54

I usually assumed that tar was a compression utility, but I am unsure, does it actually compress files, or is it just like an ISO file, a file to hold files?

TheDoctor
  • 965

4 Answers4

66

Tar is an archiving tool (Tape ARchive), it only collects files and their metadata together and produces one file. If you want to compress that file later you can use gzip/bzip2/xz. For convenience, tar provides arguments to compress the archive automatically for you. Checkout the tar man page for more details.

cjm
  • 27,160
0xAF
  • 1,219
  • 9
    A slight clarification on the answer. It is GNU tar that provides those extra compression arguments. For example, Solaris tar does not provide arguments for compression. – Tero Kilkanen Apr 29 '14 at 22:20
  • 5
    oooh, that's why I keep seeing thing.tar.7z – Mooing Duck Apr 30 '14 at 00:34
  • BSD tar provides an argument for compression as well, though it only accepts z and determines the compression method based on the extension, whereas GNU tar has separate zZjJ arguments for the different compression methods. – wingedsubmariner Apr 30 '14 at 00:59
  • @wingedsubmariner The BSD tar manpage doesn't say it supports -j, but it (at least on mac) does. – Kevin Apr 30 '14 at 01:13
  • @wingedsubmariner: I don't know if the BSD tar on Mac is modified by Apple or not, but it supports zZjJ as well.

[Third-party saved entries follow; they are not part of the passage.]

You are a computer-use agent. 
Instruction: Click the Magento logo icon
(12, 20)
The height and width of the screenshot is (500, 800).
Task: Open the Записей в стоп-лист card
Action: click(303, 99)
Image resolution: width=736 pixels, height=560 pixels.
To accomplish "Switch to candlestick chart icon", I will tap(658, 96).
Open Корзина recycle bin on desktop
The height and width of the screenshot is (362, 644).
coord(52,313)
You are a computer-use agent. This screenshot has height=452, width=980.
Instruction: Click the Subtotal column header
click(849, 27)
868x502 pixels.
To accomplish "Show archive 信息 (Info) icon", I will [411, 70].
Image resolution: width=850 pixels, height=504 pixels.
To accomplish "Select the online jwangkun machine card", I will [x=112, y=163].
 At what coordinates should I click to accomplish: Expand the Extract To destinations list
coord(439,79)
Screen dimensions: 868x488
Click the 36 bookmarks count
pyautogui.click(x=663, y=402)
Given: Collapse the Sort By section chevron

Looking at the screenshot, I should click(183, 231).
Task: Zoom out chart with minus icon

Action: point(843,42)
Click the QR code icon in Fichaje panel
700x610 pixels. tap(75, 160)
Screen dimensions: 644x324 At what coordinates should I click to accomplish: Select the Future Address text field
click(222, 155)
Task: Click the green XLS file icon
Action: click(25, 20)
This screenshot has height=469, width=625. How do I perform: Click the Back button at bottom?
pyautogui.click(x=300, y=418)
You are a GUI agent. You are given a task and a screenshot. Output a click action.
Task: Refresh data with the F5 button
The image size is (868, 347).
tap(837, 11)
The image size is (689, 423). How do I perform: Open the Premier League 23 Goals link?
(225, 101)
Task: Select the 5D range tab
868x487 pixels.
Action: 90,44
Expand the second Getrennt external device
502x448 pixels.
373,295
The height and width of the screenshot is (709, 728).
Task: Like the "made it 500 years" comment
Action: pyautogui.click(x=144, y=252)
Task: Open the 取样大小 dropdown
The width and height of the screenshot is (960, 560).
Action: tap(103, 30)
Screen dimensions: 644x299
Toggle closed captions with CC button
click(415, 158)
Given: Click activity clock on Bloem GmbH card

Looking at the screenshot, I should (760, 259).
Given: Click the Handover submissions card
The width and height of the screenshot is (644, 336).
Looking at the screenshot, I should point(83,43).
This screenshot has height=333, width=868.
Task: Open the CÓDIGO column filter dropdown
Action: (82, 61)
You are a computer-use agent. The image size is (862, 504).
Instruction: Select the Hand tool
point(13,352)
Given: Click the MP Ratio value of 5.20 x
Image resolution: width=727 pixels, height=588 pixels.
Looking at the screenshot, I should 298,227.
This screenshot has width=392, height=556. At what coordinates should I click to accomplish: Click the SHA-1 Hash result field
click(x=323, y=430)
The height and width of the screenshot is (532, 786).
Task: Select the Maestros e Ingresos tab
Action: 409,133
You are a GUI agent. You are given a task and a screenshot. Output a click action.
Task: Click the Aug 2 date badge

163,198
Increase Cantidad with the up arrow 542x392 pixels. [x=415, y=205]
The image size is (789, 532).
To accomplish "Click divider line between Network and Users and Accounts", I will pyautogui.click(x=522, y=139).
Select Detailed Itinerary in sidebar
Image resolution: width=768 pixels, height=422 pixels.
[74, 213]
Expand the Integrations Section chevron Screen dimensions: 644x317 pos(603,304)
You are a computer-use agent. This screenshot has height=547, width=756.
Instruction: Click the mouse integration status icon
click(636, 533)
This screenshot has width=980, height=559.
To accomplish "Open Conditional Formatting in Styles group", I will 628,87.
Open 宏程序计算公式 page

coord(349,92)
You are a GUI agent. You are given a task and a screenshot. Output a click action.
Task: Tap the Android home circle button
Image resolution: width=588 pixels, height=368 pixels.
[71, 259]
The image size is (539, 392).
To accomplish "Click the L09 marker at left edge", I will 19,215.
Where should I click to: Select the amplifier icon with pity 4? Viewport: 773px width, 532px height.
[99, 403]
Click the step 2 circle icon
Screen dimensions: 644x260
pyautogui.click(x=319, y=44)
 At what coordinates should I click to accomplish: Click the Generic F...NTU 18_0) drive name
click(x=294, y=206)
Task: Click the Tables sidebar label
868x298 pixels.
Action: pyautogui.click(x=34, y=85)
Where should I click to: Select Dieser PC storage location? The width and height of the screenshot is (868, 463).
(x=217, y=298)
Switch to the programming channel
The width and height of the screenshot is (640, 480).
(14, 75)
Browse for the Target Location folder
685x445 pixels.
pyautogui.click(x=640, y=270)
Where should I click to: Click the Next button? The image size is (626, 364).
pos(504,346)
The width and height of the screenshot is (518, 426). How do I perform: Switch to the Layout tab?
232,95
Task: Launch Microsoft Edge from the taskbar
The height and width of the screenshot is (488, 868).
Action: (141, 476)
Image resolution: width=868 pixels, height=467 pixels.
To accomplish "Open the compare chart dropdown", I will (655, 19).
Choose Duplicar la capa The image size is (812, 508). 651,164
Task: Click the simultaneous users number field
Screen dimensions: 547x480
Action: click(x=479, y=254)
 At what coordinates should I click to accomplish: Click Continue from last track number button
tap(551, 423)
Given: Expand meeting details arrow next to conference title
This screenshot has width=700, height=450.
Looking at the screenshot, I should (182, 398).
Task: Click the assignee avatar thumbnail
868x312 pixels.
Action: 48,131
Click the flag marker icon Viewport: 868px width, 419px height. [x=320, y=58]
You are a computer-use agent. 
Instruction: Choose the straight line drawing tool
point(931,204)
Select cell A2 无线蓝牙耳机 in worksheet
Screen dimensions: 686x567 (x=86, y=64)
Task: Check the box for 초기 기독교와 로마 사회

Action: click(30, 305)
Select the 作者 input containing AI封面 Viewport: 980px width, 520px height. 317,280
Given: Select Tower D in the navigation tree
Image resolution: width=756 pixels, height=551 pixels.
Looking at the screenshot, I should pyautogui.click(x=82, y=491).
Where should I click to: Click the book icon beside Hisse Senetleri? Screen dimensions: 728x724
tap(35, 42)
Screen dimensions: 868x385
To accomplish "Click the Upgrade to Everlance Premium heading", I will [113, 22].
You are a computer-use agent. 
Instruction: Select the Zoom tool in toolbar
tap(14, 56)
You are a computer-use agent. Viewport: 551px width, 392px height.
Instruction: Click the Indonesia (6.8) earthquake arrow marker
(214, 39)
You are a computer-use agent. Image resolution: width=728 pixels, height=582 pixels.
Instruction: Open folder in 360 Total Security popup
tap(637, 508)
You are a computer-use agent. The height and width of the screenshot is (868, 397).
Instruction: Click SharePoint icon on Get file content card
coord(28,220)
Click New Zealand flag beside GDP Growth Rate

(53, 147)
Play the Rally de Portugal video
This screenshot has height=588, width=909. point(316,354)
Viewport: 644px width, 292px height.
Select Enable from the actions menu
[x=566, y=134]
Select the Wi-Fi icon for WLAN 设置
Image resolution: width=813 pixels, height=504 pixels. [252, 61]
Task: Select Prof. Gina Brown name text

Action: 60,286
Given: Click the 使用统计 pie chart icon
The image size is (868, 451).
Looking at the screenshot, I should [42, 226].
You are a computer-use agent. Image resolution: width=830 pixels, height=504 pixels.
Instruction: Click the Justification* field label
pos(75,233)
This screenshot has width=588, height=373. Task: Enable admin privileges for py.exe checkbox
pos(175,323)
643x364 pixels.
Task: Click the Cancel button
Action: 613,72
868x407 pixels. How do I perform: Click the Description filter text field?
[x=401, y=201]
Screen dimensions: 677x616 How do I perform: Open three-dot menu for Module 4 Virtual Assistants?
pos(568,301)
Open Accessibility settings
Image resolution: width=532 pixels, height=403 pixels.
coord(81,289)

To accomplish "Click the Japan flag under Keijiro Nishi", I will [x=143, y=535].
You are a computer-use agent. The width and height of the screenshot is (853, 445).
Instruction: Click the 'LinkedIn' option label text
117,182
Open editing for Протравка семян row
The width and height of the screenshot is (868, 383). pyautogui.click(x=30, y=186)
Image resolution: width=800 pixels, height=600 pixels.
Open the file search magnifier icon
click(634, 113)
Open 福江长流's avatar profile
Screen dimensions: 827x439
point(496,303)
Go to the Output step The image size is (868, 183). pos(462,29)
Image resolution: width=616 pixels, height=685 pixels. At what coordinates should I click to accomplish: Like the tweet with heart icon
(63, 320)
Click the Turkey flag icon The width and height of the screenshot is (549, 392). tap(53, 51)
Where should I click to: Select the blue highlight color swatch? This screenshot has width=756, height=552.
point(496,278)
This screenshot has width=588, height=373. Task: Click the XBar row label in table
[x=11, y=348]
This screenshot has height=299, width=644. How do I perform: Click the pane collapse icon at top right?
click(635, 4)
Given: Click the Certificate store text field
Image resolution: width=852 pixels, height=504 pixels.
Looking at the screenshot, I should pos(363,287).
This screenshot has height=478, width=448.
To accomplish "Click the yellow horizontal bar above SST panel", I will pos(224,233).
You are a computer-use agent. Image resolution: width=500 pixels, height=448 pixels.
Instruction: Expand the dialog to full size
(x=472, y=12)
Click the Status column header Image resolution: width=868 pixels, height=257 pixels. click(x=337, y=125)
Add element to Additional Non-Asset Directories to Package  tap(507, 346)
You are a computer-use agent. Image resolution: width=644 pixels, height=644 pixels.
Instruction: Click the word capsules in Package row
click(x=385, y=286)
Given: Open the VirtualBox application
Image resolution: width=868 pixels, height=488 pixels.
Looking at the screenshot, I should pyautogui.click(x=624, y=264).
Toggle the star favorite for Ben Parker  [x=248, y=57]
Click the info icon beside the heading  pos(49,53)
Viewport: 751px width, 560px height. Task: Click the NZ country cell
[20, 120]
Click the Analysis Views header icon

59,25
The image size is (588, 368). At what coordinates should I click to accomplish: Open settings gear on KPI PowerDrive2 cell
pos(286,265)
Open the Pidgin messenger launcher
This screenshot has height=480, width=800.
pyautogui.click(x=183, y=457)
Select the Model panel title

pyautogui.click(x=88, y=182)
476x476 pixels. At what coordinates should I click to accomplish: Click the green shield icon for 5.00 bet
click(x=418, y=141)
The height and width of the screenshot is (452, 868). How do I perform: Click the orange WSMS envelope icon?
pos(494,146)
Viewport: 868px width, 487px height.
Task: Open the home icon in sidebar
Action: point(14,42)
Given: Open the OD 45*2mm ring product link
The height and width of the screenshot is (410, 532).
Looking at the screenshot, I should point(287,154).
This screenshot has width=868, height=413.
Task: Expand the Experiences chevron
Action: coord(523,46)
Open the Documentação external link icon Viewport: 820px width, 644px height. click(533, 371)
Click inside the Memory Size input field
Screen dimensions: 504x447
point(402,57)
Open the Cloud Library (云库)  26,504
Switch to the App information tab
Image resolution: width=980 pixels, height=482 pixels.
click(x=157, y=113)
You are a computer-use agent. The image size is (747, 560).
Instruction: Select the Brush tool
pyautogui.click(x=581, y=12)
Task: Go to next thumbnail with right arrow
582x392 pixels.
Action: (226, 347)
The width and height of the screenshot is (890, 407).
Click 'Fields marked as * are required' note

Even though the man page does not mention the -J flag, it actually accepts -J and outputs an xz file. – Siyuan Ren Apr 30 '14 at 02:58
  • 2
    Just read the BSD tar manpage, and it turns out I was mistaken, BSD tar uses separate zZjJ for compression just like GNU tar. However, it does automatically detect compression when decompressing though, whereas GNU tar expects zZjJ then also. – wingedsubmariner Apr 30 '14 at 03:10
  • 5
    @wingedsubmariner: no; modern-ish versions of GNU tar decompress automatically without requiring the -zZjJ options. – Jonathan Leffler Apr 30 '14 at 04:02
  • @JonathanLeffler: My tar does – Engineer2021 Apr 30 '14 at 16:03
  • @staticx: Which version of GNU tar are you running, and on which platform? – Jonathan Leffler Apr 30 '14 at 16:04
  • @JonathanLeffler: RHEL 5. tar (GNU tar) 1.23 Copyright (C) 2010 Free Software Foundation, Inc. – Engineer2021 Apr 30 '14 at 16:05
  • @JonathanLeffler: I did tar cvfz test.tar.gz test.c ; tar xvf test.tar.gz and got test.c back – Engineer2021 Apr 30 '14 at 16:07
  • @staticx: curious! GNU tar 1.26 on Ubuntu 12.04 doesn't, but I'm tolerably certain I'd have to go back further than 2010 to find a version that doesn't decompress at least some file types automatically. The gzip automatic decompression has been around a long time, AFAICR (meaning, mostly, I don't remember when it was added, but it was quite a long time ago). Periodically, new compression formats were released (.bz2, .lz, .xz, .7z) and for a while I needed to hold tar's hand with --use-compress-program=whatever as an option. The set of compression formats evolves, therefore. – Jonathan Leffler Apr 30 '14 at 16:11
  • @staticx: OK; that's consistent with 'decompresses automatically'. You do have to tell it which 'compress' to use (either by flag or possibly by file extension); that won't change. – Jonathan Leffler Apr 30 '14 at 16:12
  • @JonathanLeffler: Yes, sorry I may have misconstrued your sentence. I thought you were implying that you had to use xvfz when in fact it will detect the file extension and try that. – Engineer2021 Apr 30 '14 at 16:12
  • @JonathanLeffler: This also works: tar cvfz test.tar ; tar xvf test.tar. – Engineer2021 Apr 30 '14 at 16:19
  • @staticx: as a point of detail, it works by content rather than extension (or as well as extension). Try: tar -czf /tmp/junk.tar.bz2 *.*, then file /tmp/junk.tar.bz2, and tar -tvf /tmp/junk.tar.bz2. – Jonathan Leffler Apr 30 '14 at 16:19
  • @JonathanLeffler: Right, I figured there is a header that it reads to determine the type since relying on the .gz, .bz2, etc is unreliable. So it will decompress automatically – Engineer2021 Apr 30 '14 at 16:20
23

tar produces archives; compression is a separate functionality. However tar alone can reduce space usage when used on a large number of small files that are smaller than the filesystem's cluster size. If a filesystem uses 1kb clusters, even a file that contains a single byte will consume 1kb (plus an inode). A tar archive does not have this overhead.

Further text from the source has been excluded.